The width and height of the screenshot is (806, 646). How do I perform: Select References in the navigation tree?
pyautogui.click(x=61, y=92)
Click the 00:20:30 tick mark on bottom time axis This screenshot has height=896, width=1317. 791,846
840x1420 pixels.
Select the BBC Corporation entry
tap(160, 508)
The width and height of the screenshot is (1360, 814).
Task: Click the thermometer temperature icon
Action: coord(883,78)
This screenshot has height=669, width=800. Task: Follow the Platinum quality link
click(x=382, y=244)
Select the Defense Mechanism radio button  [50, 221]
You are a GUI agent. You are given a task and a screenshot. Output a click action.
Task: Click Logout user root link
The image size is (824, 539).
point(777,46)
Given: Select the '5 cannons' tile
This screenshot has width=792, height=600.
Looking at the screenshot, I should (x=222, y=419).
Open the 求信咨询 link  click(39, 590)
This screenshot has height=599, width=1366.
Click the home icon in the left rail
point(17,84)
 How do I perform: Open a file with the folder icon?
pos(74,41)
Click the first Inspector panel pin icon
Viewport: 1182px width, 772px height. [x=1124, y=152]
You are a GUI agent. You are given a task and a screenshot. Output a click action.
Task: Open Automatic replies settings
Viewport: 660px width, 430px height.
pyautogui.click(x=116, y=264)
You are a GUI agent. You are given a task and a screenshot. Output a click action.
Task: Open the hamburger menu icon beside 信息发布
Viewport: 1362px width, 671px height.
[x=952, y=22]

**Assigned task**
The listing above should be transcribed in full, exactly as written.

**Task solution**
The width and height of the screenshot is (806, 646). How do I perform: Select References in the navigation tree?
pyautogui.click(x=61, y=92)
Click the 00:20:30 tick mark on bottom time axis This screenshot has height=896, width=1317. 791,846
840x1420 pixels.
Select the BBC Corporation entry
tap(160, 508)
The width and height of the screenshot is (1360, 814).
Task: Click the thermometer temperature icon
Action: coord(883,78)
This screenshot has height=669, width=800. Task: Follow the Platinum quality link
click(x=382, y=244)
Select the Defense Mechanism radio button  [50, 221]
You are a GUI agent. You are given a task and a screenshot. Output a click action.
Task: Click Logout user root link
The image size is (824, 539).
point(777,46)
Given: Select the '5 cannons' tile
This screenshot has width=792, height=600.
Looking at the screenshot, I should (x=222, y=419).
Open the 求信咨询 link  click(39, 590)
This screenshot has height=599, width=1366.
Click the home icon in the left rail
point(17,84)
 How do I perform: Open a file with the folder icon?
pos(74,41)
Click the first Inspector panel pin icon
Viewport: 1182px width, 772px height. [x=1124, y=152]
You are a GUI agent. You are given a task and a screenshot. Output a click action.
Task: Open Automatic replies settings
Viewport: 660px width, 430px height.
pyautogui.click(x=116, y=264)
You are a GUI agent. You are given a task and a screenshot. Output a click action.
Task: Open the hamburger menu icon beside 信息发布
Viewport: 1362px width, 671px height.
[x=952, y=22]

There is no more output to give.